There and back again

 Photo: Roo with "Grandpap."

For some months now, Aimee has been planning a trip to Pennsylvania to see her parents. They live in Virginia, but moved there years ago from the "coal patch" towns of western PA. We generally only see them once a year, at Christmas, but since Roo was born, the traveling has increased greatly, so the grandparents can see their grandchild more frequently.

Accordingly, we flew to Pittsburgh and spent a couple of days there doing tourist things -- the restaurants and museums, then motored up to the Mount Pleasant area in a rental Ford Focus. Aimee had found a nice AirBnB, in, of all things, a former "company house" in the coal patch village of Calumet. Since she grew up in just such a house, this might have been nostalgia on her part.


The grandparents were very happy to see her, and we were just as happy to hand some of the childcare over for a short while. Grandma is in green on the right. Roo has a little cousin six months younger, called Leelynn, also pictured above. This was the first time the two had laid eyes on each other. 


On the Friday evening we had a big family picnic at a state park, where there was this big slide. Both Aimee and I took Roo down. She liked it a lot.


Calumet, I discovered, is close to Norvelt, a town I'd heard of through reading New Deal history for my work in economics. FDR sponsored several such experimental government-funded towns as part of the New Deal. The inhabitants were employed building their own houses, then later a clothes factory was built. Each home had enough acreage to run a homestead about the size of our own, gardens, chickens and pigs. I read up on the experiment, an interesting side-note in economic history, while we were there, and we took a driving tour around the town.


As we had a very young child with us, we didn't want to have to drive back to the airport and fly out in the same day, so we booked in at an airport hotel for the last night. I had done a little research and discovered there was an aircraft museum and restoration center a half-hour north, so we visited, mostly to see this little beauty, a 1958 Mk. 3a Jet Provost, formerly based at RAF Church Fenton as part of the system of Flying Training Schools that I used to belong to.

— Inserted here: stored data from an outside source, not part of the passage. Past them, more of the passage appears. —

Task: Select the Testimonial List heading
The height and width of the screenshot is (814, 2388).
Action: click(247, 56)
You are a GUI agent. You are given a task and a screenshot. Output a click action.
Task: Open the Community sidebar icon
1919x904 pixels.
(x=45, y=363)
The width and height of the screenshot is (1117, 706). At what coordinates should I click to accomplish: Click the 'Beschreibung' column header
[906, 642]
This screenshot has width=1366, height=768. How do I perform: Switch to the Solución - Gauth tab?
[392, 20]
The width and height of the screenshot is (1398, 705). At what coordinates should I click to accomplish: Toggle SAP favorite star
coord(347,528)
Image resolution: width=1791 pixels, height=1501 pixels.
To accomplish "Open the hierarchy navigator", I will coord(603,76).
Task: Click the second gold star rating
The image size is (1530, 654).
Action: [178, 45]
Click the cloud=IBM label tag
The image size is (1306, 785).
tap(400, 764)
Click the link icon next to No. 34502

I worked on these aircraft for five and a half years, through most of my RAF career, doing everything from flight-line work, through scheduled servicing, to engine bay rebuilds. Even after thirty years I can still remember the procedures for pulling the engines or stripping the compressors.

I was pretty happy to see the plane, but even happier to discover that the museum needed some help in figuring out what to do with it. I was able to put them in touch with the UK-based Jet Provost Appreciation Society, where they'll be able to get parts, manuals, and advice.

All's well that ends well, or would have been, if I hadn't caught a nasty summer cold. About two days into the trip I came down with a sore throat that became a disgusting and painful chesty crud, then bronchitis, requiring antibiotics. The doc thinks I probably got it from the airplane ride. Hopefully it clears up soon, because it's very annoying not to be able to breathe properly.

If you have cold or flu symptoms, they make you wear masks now at our doctors office. This, of course, just makes you feel sicker, but if it prevents anyone else getting sick like I did, then it's fine with me.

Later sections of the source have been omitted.